With respect to the new imaging methods as well the neurological features, FHM may mimic a transient ischaemic attack (TIA). However, it can be clinically distinguished from TIA by the gradual development and progression of aura symptoms or even by the change of one aura symptom to another, whereas an instant onset of symptoms is characteristic of TIA. In our patient, neurological deficits proceeded from mild sensory disturbances to hemiplegia within 24 h, and lasted for > 10 days. Moreover, he initially complaint about headache, and family history regarding hemiplegic migraine was positive. All these clinical factors make a transient ischaemic event unlikely. Therefore, we propose an initial expanded state of hypoperfusion in our patient, which led to an ongoing impairment of neuronal cells but staying beyond the ischaemic threshold.
Another syndrome with headache, neurological deficits and CSF lymphocytosis (HaNDL syndrome) may be considered for differential diagnosis. As we know from the first severe attack 4 years ago, CSF analysis in our patient was normal. Moreover, HMPAO-SPECT in patients with HaNDL syndrome showed decreased tracer uptake topographically consistent with the neurological deficits, while in patients with prolonged aura tracer uptake is increased (28–30), as was the case in our patient. Moreover, the duration of neurological deficits from a series of 50 HaNDL patients was reported to be a mean of only 5 h (29). Therefore, the presence of HaNDL syndrome in our patient seems unlikely.

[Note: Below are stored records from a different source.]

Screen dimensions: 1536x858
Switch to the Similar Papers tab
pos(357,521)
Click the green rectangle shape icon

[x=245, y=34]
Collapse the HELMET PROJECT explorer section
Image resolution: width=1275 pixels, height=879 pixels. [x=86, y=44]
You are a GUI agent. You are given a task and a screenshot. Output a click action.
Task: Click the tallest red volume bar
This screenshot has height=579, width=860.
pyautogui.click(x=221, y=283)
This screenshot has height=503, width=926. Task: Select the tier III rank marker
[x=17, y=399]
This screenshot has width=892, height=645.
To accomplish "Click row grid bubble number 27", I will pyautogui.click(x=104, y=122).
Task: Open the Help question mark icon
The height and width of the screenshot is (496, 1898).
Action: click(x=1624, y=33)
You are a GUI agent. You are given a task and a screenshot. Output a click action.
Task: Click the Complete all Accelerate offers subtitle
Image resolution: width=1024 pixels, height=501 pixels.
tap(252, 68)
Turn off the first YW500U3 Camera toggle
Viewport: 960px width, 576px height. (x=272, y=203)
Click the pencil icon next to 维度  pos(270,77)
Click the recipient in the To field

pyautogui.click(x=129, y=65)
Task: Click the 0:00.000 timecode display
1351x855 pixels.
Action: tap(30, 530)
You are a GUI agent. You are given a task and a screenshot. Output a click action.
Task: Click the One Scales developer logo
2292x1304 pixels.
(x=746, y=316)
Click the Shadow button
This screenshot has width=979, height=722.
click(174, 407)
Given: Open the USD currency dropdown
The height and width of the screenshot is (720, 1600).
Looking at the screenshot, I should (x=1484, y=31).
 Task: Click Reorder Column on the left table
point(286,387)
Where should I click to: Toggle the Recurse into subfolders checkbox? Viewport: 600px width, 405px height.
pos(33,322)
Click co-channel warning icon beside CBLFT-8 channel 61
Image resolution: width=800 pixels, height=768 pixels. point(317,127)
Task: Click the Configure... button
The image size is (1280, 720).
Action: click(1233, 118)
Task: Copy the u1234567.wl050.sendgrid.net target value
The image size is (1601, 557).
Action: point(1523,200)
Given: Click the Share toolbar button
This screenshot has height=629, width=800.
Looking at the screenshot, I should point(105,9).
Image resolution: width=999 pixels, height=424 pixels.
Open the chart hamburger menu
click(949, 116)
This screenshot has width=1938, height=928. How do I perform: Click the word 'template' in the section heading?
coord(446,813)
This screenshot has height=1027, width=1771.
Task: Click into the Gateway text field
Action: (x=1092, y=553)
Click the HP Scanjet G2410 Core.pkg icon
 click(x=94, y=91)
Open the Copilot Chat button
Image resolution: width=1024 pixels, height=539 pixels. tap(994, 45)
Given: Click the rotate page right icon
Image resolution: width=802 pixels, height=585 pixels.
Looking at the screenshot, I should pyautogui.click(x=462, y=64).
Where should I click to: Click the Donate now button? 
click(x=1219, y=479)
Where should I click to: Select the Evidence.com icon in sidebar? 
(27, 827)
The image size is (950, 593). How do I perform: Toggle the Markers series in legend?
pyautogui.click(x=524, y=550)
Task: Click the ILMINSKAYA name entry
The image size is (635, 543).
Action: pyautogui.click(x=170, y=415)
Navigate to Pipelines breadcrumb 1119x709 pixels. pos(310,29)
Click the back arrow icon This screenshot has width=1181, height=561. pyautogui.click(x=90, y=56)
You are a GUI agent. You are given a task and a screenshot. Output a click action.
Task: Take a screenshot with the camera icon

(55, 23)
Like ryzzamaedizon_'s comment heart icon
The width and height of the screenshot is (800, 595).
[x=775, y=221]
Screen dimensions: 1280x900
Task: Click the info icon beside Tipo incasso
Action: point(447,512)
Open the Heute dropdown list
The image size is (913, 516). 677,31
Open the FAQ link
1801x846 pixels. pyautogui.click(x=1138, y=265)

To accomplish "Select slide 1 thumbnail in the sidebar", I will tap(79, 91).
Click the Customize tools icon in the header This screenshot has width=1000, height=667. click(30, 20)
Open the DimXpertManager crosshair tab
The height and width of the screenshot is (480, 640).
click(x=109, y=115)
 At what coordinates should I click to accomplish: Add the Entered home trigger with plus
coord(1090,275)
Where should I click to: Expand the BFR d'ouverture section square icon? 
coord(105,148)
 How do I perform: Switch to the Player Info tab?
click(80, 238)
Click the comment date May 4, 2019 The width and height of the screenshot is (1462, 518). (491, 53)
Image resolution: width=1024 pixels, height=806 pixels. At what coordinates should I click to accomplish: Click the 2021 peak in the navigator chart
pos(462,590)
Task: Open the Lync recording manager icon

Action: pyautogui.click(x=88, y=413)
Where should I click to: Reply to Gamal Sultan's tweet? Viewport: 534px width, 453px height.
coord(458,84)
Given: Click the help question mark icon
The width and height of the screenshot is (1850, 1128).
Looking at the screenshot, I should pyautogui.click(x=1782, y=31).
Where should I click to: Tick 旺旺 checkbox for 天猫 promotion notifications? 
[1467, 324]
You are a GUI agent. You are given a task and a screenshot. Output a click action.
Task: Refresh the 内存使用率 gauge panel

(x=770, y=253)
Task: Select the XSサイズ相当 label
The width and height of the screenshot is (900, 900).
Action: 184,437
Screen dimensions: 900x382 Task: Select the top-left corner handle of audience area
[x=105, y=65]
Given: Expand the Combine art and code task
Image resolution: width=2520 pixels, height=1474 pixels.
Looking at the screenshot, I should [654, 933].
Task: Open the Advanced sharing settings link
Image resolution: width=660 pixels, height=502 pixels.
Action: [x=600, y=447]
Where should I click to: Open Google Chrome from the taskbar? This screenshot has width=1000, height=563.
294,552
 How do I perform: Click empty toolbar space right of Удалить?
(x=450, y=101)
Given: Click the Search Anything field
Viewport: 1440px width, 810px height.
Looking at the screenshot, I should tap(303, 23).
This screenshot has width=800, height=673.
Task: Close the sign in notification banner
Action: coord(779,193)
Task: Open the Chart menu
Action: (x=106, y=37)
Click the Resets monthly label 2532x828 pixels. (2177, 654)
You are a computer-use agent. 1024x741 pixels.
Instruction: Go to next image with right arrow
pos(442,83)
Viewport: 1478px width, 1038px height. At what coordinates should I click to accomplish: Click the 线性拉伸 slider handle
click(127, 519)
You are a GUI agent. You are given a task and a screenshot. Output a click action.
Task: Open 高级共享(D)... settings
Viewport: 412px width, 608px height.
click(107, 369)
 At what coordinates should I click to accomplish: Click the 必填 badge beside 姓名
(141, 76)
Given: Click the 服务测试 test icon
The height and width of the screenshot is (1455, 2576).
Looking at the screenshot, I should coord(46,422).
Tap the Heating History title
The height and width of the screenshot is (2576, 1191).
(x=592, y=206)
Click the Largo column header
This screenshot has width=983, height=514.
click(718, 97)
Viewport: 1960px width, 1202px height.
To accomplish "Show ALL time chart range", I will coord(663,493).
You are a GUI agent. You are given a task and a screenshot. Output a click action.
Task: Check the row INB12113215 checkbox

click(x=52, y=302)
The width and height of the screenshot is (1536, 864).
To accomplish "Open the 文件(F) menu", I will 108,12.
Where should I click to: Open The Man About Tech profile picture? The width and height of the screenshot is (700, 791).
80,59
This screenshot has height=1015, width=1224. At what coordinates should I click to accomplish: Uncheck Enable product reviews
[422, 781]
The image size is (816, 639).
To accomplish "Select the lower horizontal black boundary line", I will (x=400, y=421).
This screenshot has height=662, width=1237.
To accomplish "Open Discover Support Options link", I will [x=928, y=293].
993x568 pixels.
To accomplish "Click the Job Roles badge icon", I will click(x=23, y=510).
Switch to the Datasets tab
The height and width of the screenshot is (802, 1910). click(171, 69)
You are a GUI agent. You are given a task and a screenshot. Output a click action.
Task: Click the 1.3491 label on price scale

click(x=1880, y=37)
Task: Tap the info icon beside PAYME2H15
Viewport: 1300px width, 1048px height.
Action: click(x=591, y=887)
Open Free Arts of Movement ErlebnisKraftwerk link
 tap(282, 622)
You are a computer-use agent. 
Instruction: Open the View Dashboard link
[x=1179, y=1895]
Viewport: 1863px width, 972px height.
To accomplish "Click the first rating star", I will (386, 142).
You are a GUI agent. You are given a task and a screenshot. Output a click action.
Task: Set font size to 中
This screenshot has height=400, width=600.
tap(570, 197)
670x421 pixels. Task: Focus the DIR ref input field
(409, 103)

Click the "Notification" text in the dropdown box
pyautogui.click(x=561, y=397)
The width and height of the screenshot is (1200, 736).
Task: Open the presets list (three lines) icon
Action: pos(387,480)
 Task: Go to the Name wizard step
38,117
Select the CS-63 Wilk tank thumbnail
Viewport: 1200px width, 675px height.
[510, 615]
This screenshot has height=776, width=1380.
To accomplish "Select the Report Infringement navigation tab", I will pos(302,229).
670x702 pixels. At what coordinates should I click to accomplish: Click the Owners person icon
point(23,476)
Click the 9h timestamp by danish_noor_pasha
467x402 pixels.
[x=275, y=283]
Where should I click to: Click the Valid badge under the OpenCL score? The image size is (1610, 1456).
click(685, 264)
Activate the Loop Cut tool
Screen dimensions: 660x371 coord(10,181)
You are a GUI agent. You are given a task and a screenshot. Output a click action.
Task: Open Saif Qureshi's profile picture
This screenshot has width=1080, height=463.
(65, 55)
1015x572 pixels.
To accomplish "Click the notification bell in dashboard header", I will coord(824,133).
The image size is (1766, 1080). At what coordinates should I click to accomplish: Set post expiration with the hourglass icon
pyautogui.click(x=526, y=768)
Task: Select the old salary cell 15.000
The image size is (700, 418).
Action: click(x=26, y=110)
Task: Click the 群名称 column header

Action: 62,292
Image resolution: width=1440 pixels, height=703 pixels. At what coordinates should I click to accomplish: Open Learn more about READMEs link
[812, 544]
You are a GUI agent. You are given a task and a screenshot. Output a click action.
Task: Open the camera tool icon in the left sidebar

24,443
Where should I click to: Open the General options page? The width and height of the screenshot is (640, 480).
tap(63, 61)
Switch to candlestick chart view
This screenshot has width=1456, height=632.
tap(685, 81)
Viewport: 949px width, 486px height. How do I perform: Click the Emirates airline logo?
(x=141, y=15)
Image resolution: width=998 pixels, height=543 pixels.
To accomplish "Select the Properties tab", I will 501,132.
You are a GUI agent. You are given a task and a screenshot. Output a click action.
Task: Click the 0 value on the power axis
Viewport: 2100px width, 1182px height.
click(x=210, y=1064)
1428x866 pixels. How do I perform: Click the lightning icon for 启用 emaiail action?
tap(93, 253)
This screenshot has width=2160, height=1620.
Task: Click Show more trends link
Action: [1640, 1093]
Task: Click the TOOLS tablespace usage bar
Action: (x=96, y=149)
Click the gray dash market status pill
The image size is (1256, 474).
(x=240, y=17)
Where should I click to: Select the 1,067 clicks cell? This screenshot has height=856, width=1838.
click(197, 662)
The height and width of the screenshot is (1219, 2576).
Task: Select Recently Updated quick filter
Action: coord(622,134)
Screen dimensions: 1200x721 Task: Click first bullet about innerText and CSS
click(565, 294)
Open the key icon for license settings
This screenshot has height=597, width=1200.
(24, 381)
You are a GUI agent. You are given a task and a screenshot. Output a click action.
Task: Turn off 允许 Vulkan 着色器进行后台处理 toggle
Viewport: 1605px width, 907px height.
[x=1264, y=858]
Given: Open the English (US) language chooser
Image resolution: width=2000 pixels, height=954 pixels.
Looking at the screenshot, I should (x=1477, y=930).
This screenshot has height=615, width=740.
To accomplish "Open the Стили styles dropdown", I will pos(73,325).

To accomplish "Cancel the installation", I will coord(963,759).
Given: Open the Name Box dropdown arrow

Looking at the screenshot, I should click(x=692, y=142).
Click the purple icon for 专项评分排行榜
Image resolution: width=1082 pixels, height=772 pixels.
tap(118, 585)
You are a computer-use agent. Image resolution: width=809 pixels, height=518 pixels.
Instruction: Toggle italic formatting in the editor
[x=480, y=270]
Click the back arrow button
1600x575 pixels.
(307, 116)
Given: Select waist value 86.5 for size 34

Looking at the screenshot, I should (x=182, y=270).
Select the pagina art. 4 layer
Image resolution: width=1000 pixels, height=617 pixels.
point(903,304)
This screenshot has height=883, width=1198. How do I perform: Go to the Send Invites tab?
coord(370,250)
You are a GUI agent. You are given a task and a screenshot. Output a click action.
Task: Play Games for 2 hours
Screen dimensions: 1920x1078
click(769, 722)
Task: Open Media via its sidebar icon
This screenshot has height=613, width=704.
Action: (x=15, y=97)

Additional aspects of a more precise clinical diagnosis of FHM are postulated by Thomsen et al. based on a population-based study in Denmark (31). Due to several cases with reduced penetrance, the authors recommend also including second-degree relatives without first-degree relatives in the new diagnostic criteria of FHM. Moreover, the requirement of two gradual developing aura symptoms and expanded duration of each aura symptom up to ≥ 24 h should be implemented. The term hemiparesis might also be changed to motor weakness, because in their study some patients had only one extremity affected. Despite the long-lasting aura, our patient seems to be a classical FHM patient, with first-degree FHM relative and hemiplegia. However, comparing our report with these adapted criteria for FHM, we would agree to expand the duration of aura symptoms, which is already accounted for in the revised IHS criteria.
Migraine attacks in patients with FHM also have a high variability in frequency as well as in neurological symptoms within and between different families (32). In a larger population-based study, 63% of patients reported their lifetime number of migraine attacks as < 100, but 37% suffer < 100 attacks (31). Our patient reported four severe migraine attacks so far, with variable degree and side of the hemiparesis. During the last years, slight attacks with mild sensory deficits and headache occurred about once every 2 months.
Our report is the first presenting follow-up findings in a patient with FHM and persistent migraine aura indicating that a long duration of the aura symptoms is not associated with cerebral ischaemia. Therefore, this case report supports the proposed revision of the IHS criteria in order to differentiate ischaemic events (migrainous stroke) from non-ischaemic (persistent aura) in migraine patients with long-lasting neurological deficits.